Deep Rock Galactic Survivor’s developers were quite nervous about putting a roguelike spin on the now-massive co-op shooter, but luckily for them, the drunken dwarves who spend their time mining on intergalactic rocks are a very active, dedicated bunch.
Deep Rock Galactic Survivor, as you might be able to tell from the name alone, is an auto-shooting top-down roguelike in the same vein as Vampire Survivors. The DRG-themed twist here is that you play as dwarves running across procgen caves, all while evading alien bugs and manually mining for more goodies.
“We were pretty scared,” game director Anders Leicht Rohde said in an interview with Edge Magazine’s latest issue, out now. “We saw this genre exploding.

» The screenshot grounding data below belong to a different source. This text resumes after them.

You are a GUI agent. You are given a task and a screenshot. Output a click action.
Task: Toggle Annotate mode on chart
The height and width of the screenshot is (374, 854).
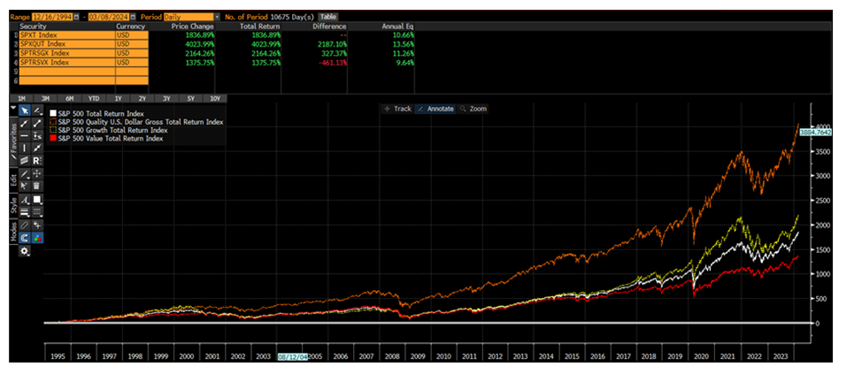coord(435,109)
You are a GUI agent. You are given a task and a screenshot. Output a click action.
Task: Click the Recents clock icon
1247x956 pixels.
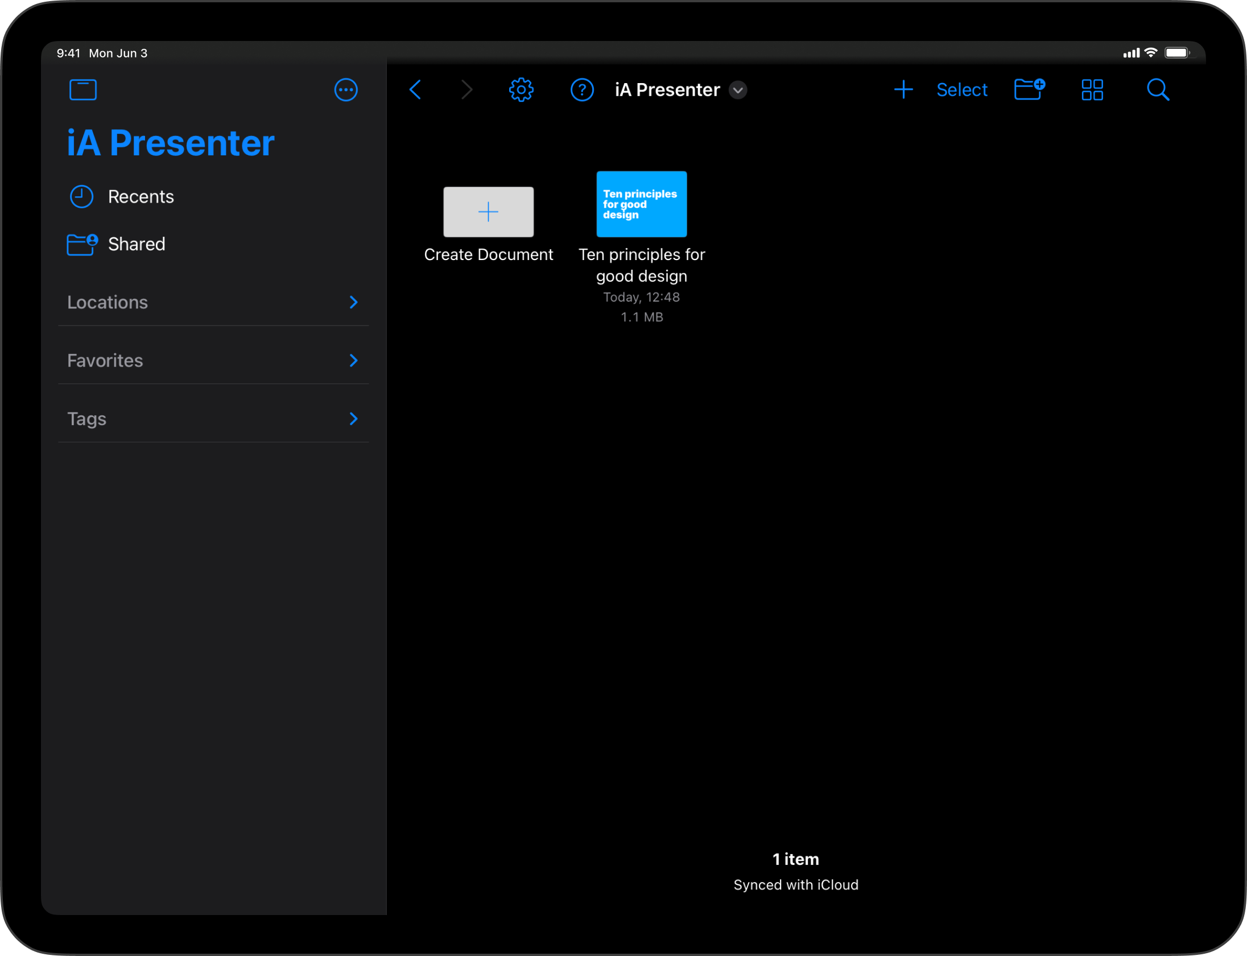point(80,196)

Some games passed through the sound barrier and succeeded – but it’s a steep decline from the top five.”
With Survivors-likes flooding online storefronts every day, Rohde wanted to act fast, so the game was actually announced just six months after developer Funday Games met with Ghost Ship Games’ founders. “[Ghost Ship Games] have one of the most active communities on the planet, and they craved a new game,” he explained. “We got a shit-ton of wishlists,” which apparently helped to calm everyone’s nerves about the crowded subgenre they were barging into.
Rohde’s definitely isn’t wrong, either. If you had any doubt about just how tuned in the DRG fanbase in, well, look no further than the $380,000 that Deep Rock Galactic fans raised in one day to crowdfund mugs that’ll cost around $85.
Vampire Survivors might be the subgenre lynchpin, but Deep Rock Galactic Survivors pulled inspiration from some other up-and-comers, too. “We broke them down into features. Like, ‘we want this feature from Soulstones Survivor, this feeling from Rogue: Genesia⌒ It wasn’t only Vampire Survivors,” he continued. “There were four or five key reference games.”
Deep Rock Galactic Survivor is still in early access, but currently has three biomes and over 40 weapons.